Na zijn dood is een schrijver zijn leven niet meer zeker. Wat dat betreft is het voorstelbaar dat iemand voorzorgsmaatregelen neemt. Een Nederlandse schrijfster, op gevorderde leeftijd aanbeland, vertelde me zelf alvast haar biograaf te hebben uitgezocht. ‘Want het moet wel een zwaargewicht zijn.’ Voorstelbaar, maar ook nogal megalomaan. Die krijgt het nog voor haar kiezen, straks, als haar dossier wordt gelicht.
NAVRANT voorbeeld van een schrijfster die al vóór haar dood alle controle verliest, is Iris Murdoch. Bewonderaars en critici werden onlangs verrast door het document humain dat Murdochs echtgenoot, John Bayley, het licht deed zien: Iris: A Memoir of Iris Murdoch. Iris Murdoch lijdt aan Alzheimer en is geestelijk volkomen afgetakeld. Dankzij haar even zorgzame als openhartige echtgenoot weten we nu dat de filosofe/schrijfster de hele dag niets liever doet dan voor de televisie zitten en naar Teletubbies kijken.
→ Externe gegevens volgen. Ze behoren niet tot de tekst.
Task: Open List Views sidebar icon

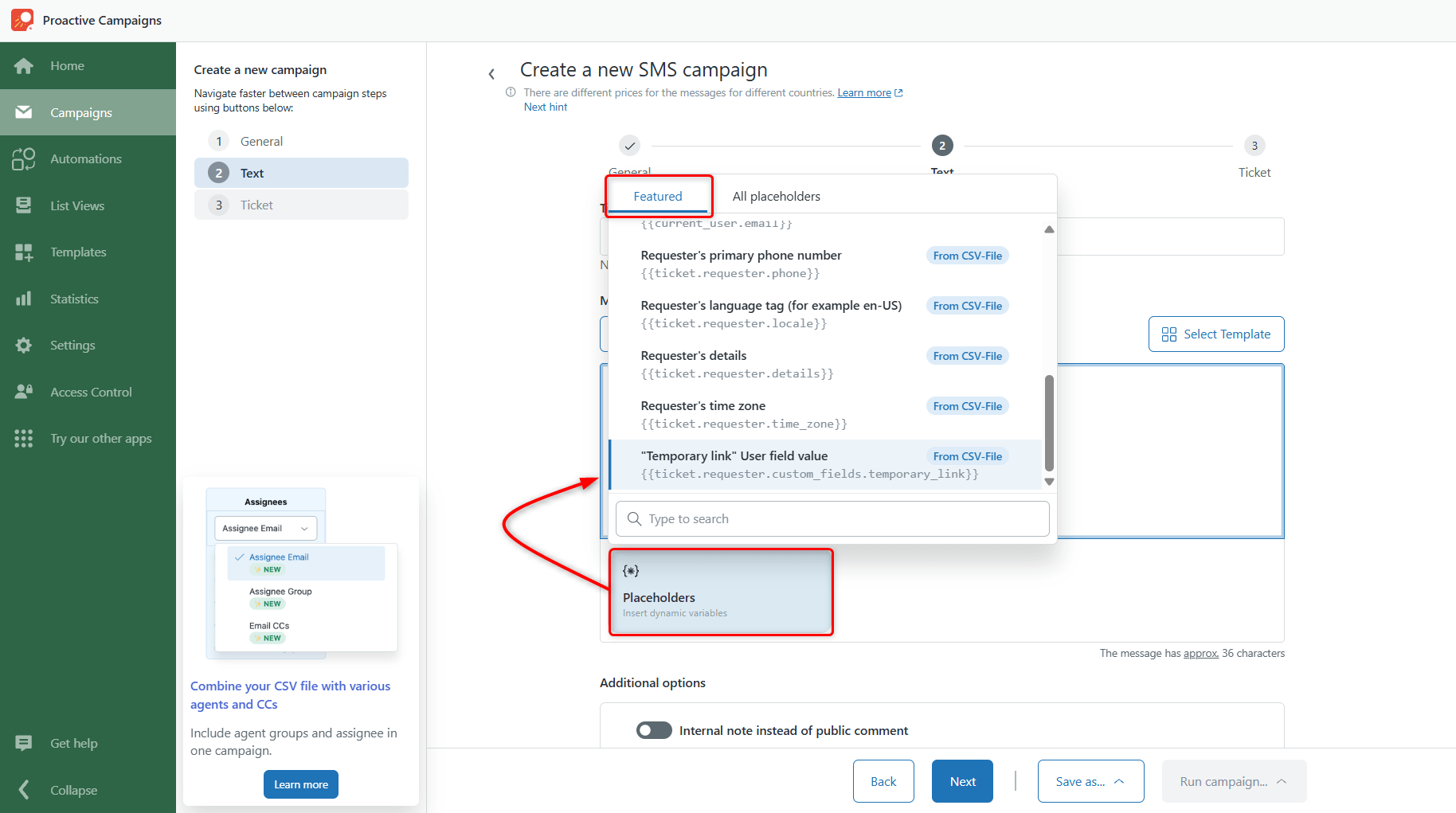Action: click(24, 205)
Het kijkje achter de schermen is het probleem niet. Niemand zit te wachten op een dodelijk saaie reconstructie van een leven aan de hand van iemands agenda. Evenmin worden de contouren van een schrijver er duidelijker op naarmate er meer pagina’s aan zijn voorouders worden besteed. Als er niets onthuld wordt, heeft de biograaf zijn werk niet goed gedaan. Het zijn de banale causaliteitsrelaties die worden gelegd, tussen leven en werk, en tussen meer en minder onbeduidende gebeurtenissen, waardoor veel biografieën zo onverdraaglijk plat zijn. Het is de achterliggende behoefte van de biograaf om zijn object bij de lurven te pakken en terug te zetten in de gelederen, die wat ongemakkelijk maakt.
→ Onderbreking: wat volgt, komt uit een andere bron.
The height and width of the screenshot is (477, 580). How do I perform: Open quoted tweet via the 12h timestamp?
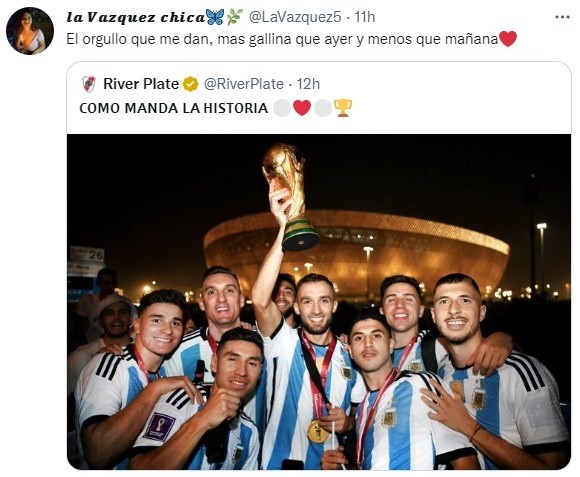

Grootheid is het probleem. Er valt niet goed mee te leven. Niet voor de grote zelf, niet voor zijn omgeving en niet voor zijn biograaf. Door over een beroemd schrijver te gaan schrijven, wordt een biograaf in spe van een nederige Uriah Heep zo ongeveer Charles Dickens himself. Hij lift een eindje mee en heeft een tijdlang allerlei personages en intriges onder zijn beheer. Prettige bijkomstigheid is dat hij bij voorbaat verzekerd is van aandacht en als het een beetje meezit ook van verkoopsucces. Het pleit voor zijn invoelendheid en intelligentie als hij erin slaagt de afstand tussen hem en de ander te verkleinen en dichter en dichterbij te komen. Door de ander te verkleinen, vergroot hij zichzelf.
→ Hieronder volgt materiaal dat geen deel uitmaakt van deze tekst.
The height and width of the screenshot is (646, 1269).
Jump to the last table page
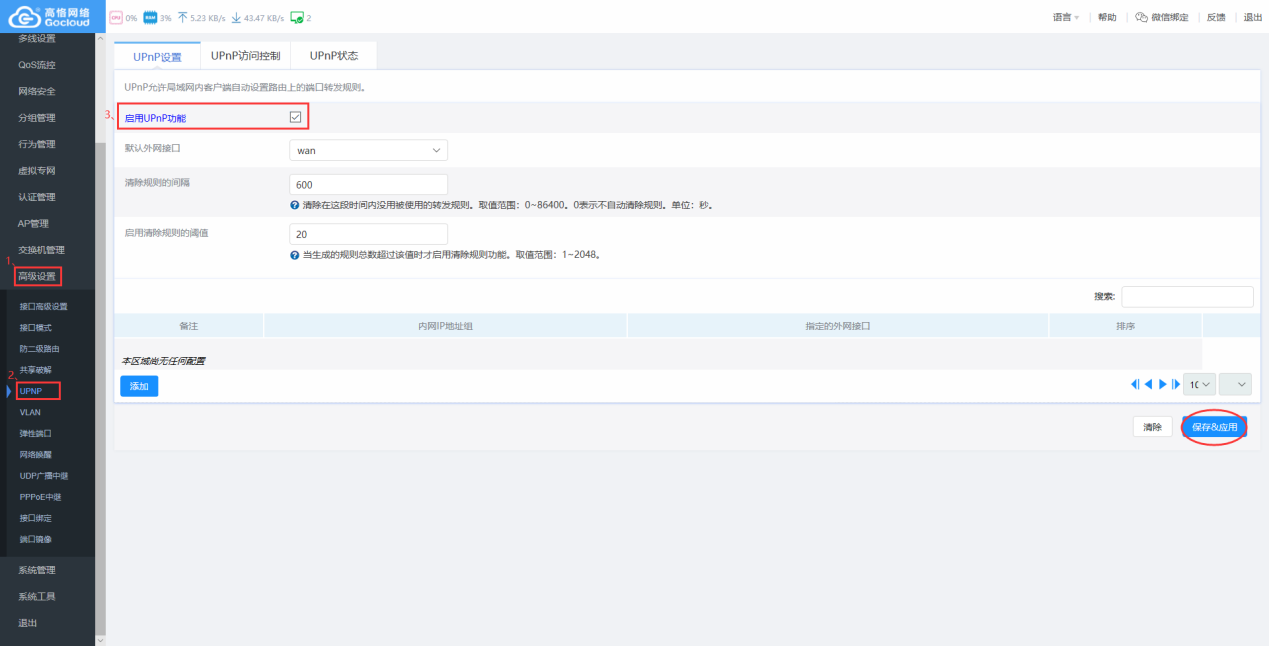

Pas stond in The Observer een foto die vanuit de bosjes moet zijn genomen. Grote kop erboven: ‘The Catcher Caught.’ Je ziet een oude man in windjack gebogen over een winkelwagentje. Ook Salinger moet af en toe groente en fruit inslaan. Gewoner kan het niet. Maar dat wij allen kleine zielen zijn, om met Couperus te spreken, wisten we eigenlijk al. ‘Kleine zielen, en de dingen van het leven, ons leven, zijn meestal klein, heel klein en onbeduidend.’ Couperus zag door al die kleine dingen heen de grote dingen schemeren. Maar hij was dan ook een schrijver. Jan Fontijn ging bij het werken aan zijn biografie over Van Eeden door een dal van verwondering en irritatie. Uiteindelijk vond hij dat hij na al die jaren onderzoek het mysterie nog steeds niet had doorgrond. ‘Van Eeden is niet onder één hoedje te vangen.’ Wat een mooie constatering is. Een biograaf zou zo veel beheersing moeten hebben dat hij het raadsel van een schrijversleven onopgelost kan laten. Zichtbaar maken, dat wel, maar laat verder maar zitten. Kleine zielen zijn er al genoeg.